Timothy Steinway. Jeanie hardly ever brought him up. Lucas liked the kid well enough, save for the fact that Jeanie was in love with him. During Heidi’s twelfth birthday party, Tim had come home with a few of his high school buddies and Jeanie had gone pale and silent, as if starstruck. Caroline had thought it adorable. All Lucas wanted to do was corner Tim in the shadows of an empty hall and tell him to not even think about it. Still two years away from high school herself, Jeanie was already giving him nightmares.

Pimple-faced teens with barely broken-in driver’s licenses showing up on his doorstep.
Hi, Mr. Graham, is Virginia home?

There would be jokes about her name.
Let’s take the virgin outta
you
, girl.

He’d buy a gun and mount it on the wall just to give the little pricks something to think about.

“Tim used it at his friend’s house once, and his friend said his house was haunted after for like a week.”

“Oh yeah?” Lucas gave her a skeptical look.

“You don’t believe that can happen?” she asked. Lucas raised his shoulders and let them fall in an easy shrug. “What about if you do the Bloody Mary thing?” He shook his head, not remembering the Bloody Mary thing. “Come
on
, Dad, you have to know what that is. You go into the bathroom and turn off the lights, look in the mirror, and chant her name three times?”

“And what’s supposed to happen? She shows up?”

“Yeah, and kills you,” she said matter-of-factly. “She used to drown kids in rivers or something.”

“Who said this?”

She gave him a flabbergasted look.

“I’m just asking,” he told her. “It sounds like a horror movie. Did you look up where the story came from?”

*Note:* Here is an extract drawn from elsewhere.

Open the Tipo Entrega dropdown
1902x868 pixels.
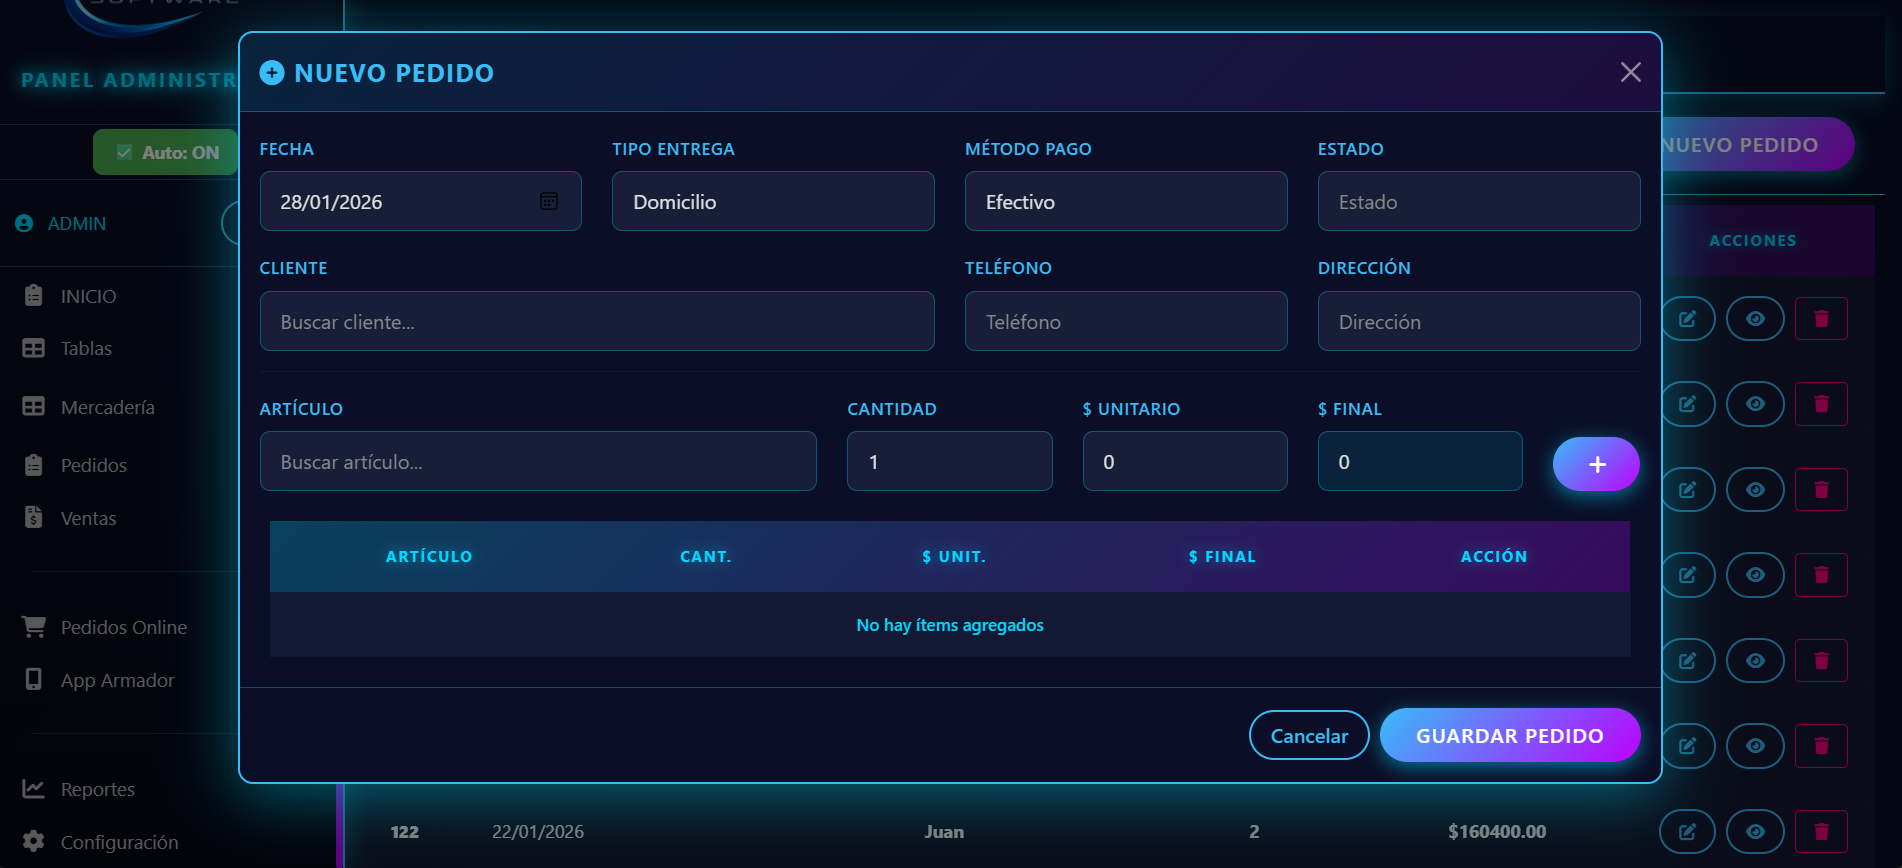click(772, 202)
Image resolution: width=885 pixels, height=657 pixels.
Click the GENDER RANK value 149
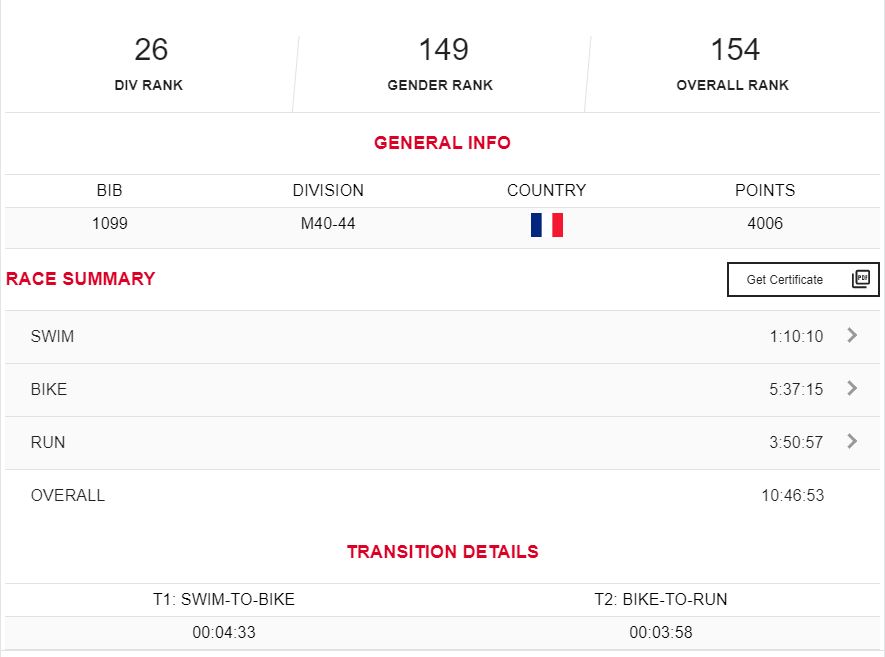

She blinked at him, and for a second Lucas was sure she was going to insist that he was an idiot. Of course she had looked it up. But rather than telling him he was totally dumb and out of the loop, she wandered back to the shelf where she had left a big empty space without replying.

“Have you talked to Tim recently?” he asked offhandedly. “Or Heidi?”

Jeanie didn’t reply.

“Is that a no?”

“What does it matter?” she asked. “They’re, like, a million miles away. Not like they ever text
me
 . . .”

Lucas frowned. He really did need to take her into town; otherwise the both of them were liable to go nuts in that house. “Did you find anything you wanted?” he asked. She shook her head that she hadn’t. “You can find it all online, huh?” He gave her a faint smile.

“Duh,” she said.

“Okay, let’s jet then,” he said. “We need to pick up the car.”

“Fine, whatever,” she said. “But I’m not staying there, right?”

“Right.” Hopeful that their getaway had gotten him back into her good graces, he draped his arm around her shoulder as they left the paranormal section. “So what’s up with Heidi, anyway?” It didn’t sound like a long-distance friendship was working out for the girls. It was something to talk about, possibly something he could give his kid advice on. He and Mark had maintained a cross-country friendship for nearly twenty years. But Jeanie ducked out from beneath his arm.

“Nothing,” she murmured. “Like
you
care.”

She left him trailing her, the ghost and apparitions she had been researching left to scratch at his back.